Irvington High School senior named a semifinalist in Regeneron science competition

Irvington High School senior Rishit Gupta was named a top scholar in the 79th annual Regeneron Science Talent Search.

Rishit Gupta, a senior and member of the Irvington High School Science Research Program, was named a top scholar in the 79th annual Regeneron Science Talent Search.

He is among 300 semifinalists nationwide who were selected from an applicant pool of 1,993 students based on their exceptional research skills, commitment to academics, innovative thinking and promise as scientists.

“We are so incredibly proud of Rishit on this extraordinary accomplishment,” said teacher Stephanie Schilling, who oversees the program along with teachers Nadia Parikka and Geraldine Winterroth. “It has been a pleasure to watch him develop into a young scientist through the Science Research program. Rishit has put countless hours into his research and scientific paper. His hard work and dedication are admirable.”

Gupta’s research, “Error Correction Using a Repetition Code on the 14 qubit IBMQ Melbourne Quantum Computer,” explored the field of quantum computing, whose basic goal is to develop more powerful computers using the principles of quantum mechanics.

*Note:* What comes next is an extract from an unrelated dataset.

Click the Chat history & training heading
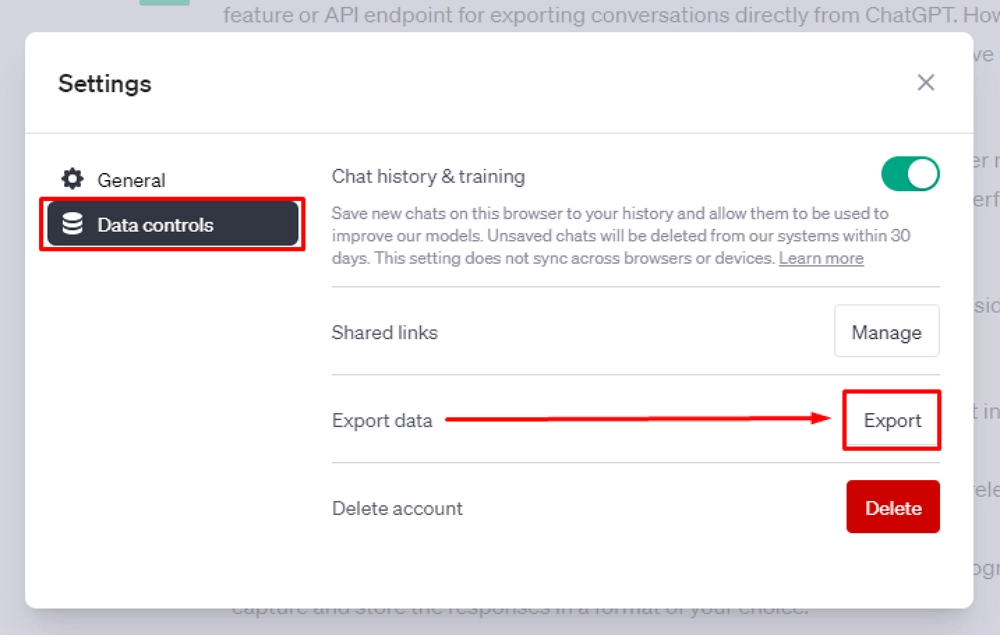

“The main potential for quantum computers comes from a concept called entanglement, which basically allows the computer to do many calculations simultaneously, a feat your PC is unable to do,” Gupta said. “My research focused on addressing the large amounts of error in the

quantum systems of the computer, which is the biggest obstacle in realizing a large-scale quantum computer. By testing a software called repetition code on the IBMQ Melbourne quantum computer, I was able to prove the effectiveness of such error-correcting codes for future research.”

The Regeneron Science Talent Search, which was founded in 1942, is considered the nation’s oldest and most prestigious science and math competition for high school seniors. As a semifinalist, Gupta will receive $2,000, plus a matching amount for the school’s Science Research Program.

On Jan. 22, 40 of the top 300 scholars will be named finalists and will be invited to Washington, D.C., from March 5-11 to undergo a rigorous judging process, display their research for the public and meet with leading scientists. The finalists will compete for more than $1.8 million in awards provided by Regeneron.